INSTRUCTIONS TO FOLLOW :: Beneath this line are entries. Copy the range from the line with "Click the browser back arrow" to the line with "Given: Minimize the JPCSP emulator window", ends included, exactly; leave pictures out.

Stored records:
Content starts
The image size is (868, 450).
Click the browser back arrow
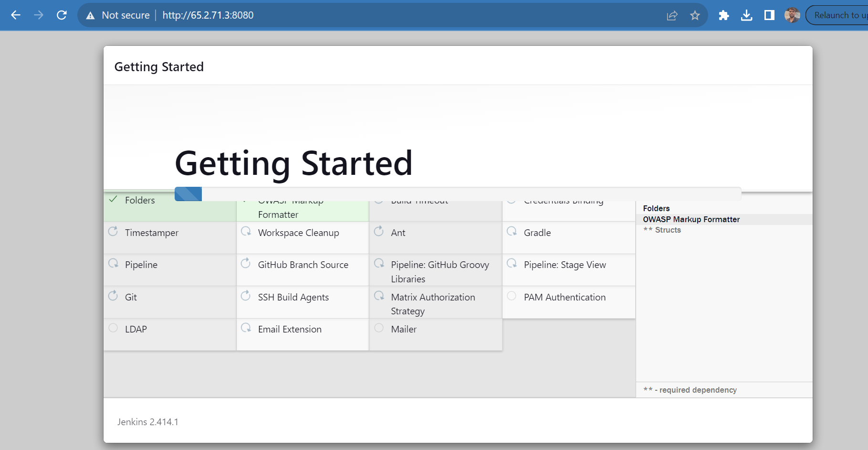[x=16, y=15]
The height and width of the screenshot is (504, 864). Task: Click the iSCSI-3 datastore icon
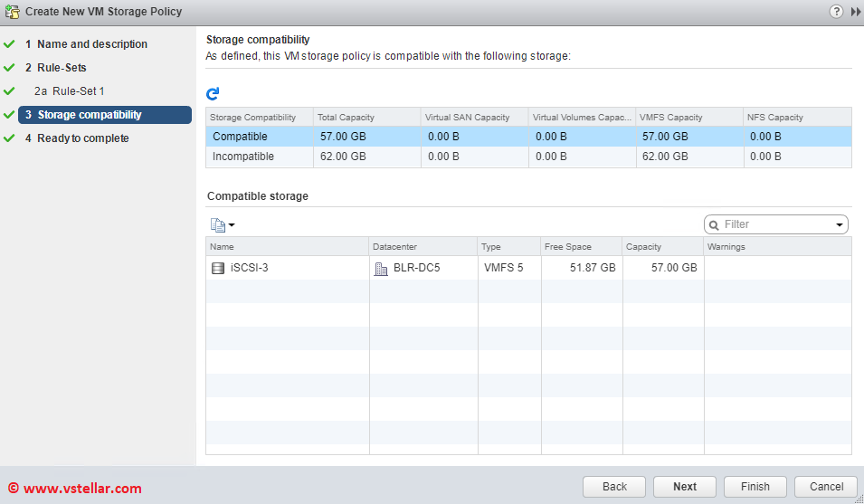pyautogui.click(x=217, y=269)
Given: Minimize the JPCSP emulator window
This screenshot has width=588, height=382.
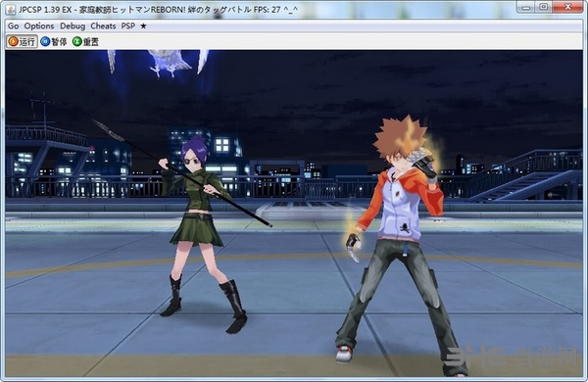Looking at the screenshot, I should [525, 7].
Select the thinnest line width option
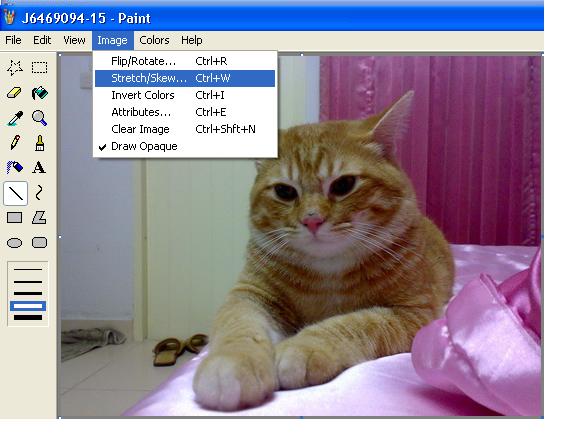This screenshot has width=571, height=437. pyautogui.click(x=28, y=269)
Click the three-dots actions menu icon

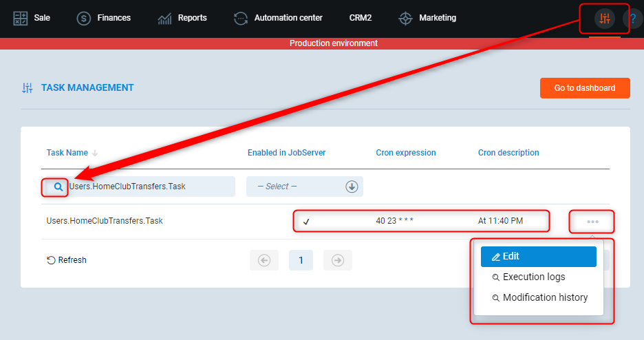tap(592, 222)
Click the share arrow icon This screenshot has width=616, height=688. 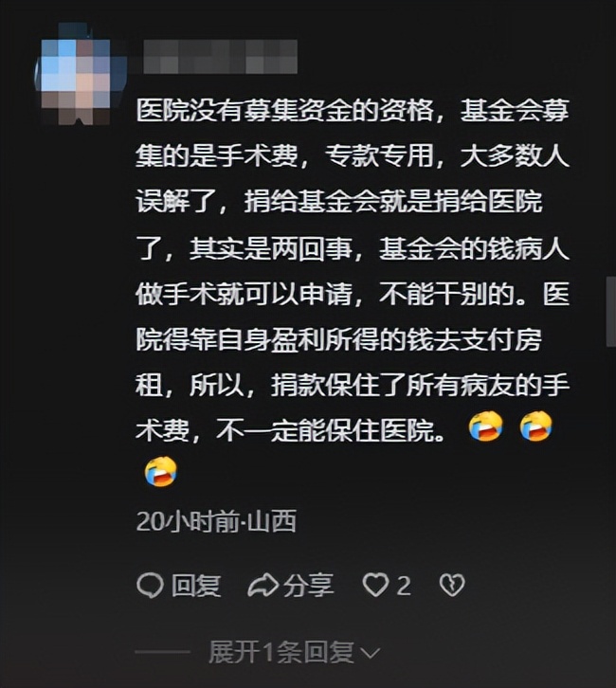263,586
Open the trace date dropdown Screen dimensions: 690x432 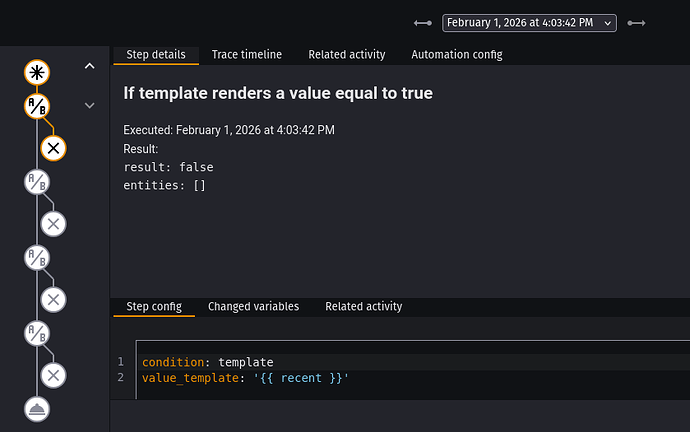529,23
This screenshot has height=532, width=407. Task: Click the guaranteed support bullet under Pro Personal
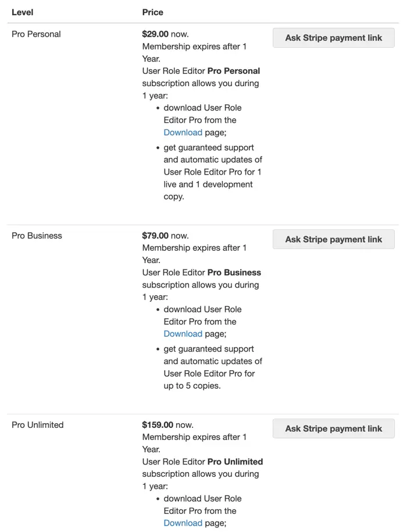click(209, 147)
Content ends
EXERCISE SOLUTION ::
Click the browser back arrow
[x=16, y=15]
The height and width of the screenshot is (504, 864). Task: Click the iSCSI-3 datastore icon
pyautogui.click(x=217, y=269)
Given: Minimize the JPCSP emulator window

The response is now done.